-- Begin Provided records --

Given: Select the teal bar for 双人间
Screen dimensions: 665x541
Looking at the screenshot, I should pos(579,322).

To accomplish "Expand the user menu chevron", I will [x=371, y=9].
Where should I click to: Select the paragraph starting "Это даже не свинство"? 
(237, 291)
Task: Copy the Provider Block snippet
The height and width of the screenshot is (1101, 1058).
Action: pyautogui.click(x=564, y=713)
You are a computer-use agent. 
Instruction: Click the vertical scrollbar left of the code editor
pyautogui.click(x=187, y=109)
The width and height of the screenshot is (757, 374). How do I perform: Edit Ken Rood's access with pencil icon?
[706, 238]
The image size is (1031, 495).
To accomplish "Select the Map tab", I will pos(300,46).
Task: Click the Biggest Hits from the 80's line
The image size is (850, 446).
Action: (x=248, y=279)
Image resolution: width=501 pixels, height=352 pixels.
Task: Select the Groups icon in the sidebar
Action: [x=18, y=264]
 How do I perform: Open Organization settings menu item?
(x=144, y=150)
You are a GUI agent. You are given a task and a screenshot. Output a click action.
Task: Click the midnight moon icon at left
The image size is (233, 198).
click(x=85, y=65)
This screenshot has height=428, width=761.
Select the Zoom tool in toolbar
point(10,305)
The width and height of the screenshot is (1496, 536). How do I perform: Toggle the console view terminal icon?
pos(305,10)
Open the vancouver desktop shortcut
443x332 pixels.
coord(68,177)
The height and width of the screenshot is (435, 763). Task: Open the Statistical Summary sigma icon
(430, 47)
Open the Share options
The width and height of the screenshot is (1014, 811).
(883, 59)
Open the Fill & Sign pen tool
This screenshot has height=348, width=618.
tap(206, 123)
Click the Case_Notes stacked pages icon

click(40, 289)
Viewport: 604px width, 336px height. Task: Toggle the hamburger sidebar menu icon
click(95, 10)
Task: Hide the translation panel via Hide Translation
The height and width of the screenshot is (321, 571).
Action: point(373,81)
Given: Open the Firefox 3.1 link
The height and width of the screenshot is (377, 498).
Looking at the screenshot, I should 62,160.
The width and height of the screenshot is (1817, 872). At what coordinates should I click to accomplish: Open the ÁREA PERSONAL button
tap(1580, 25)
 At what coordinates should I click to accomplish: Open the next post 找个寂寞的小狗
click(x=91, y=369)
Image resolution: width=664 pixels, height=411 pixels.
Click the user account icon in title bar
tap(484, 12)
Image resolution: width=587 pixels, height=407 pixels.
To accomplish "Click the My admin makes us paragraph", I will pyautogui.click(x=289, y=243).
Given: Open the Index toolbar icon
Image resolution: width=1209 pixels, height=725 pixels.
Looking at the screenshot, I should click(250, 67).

-- End Provided records --

» **Stated goal**
Count the lines in the items above that contain the string "pixels", matching case exactly, and give only the number.

» **Written response**
5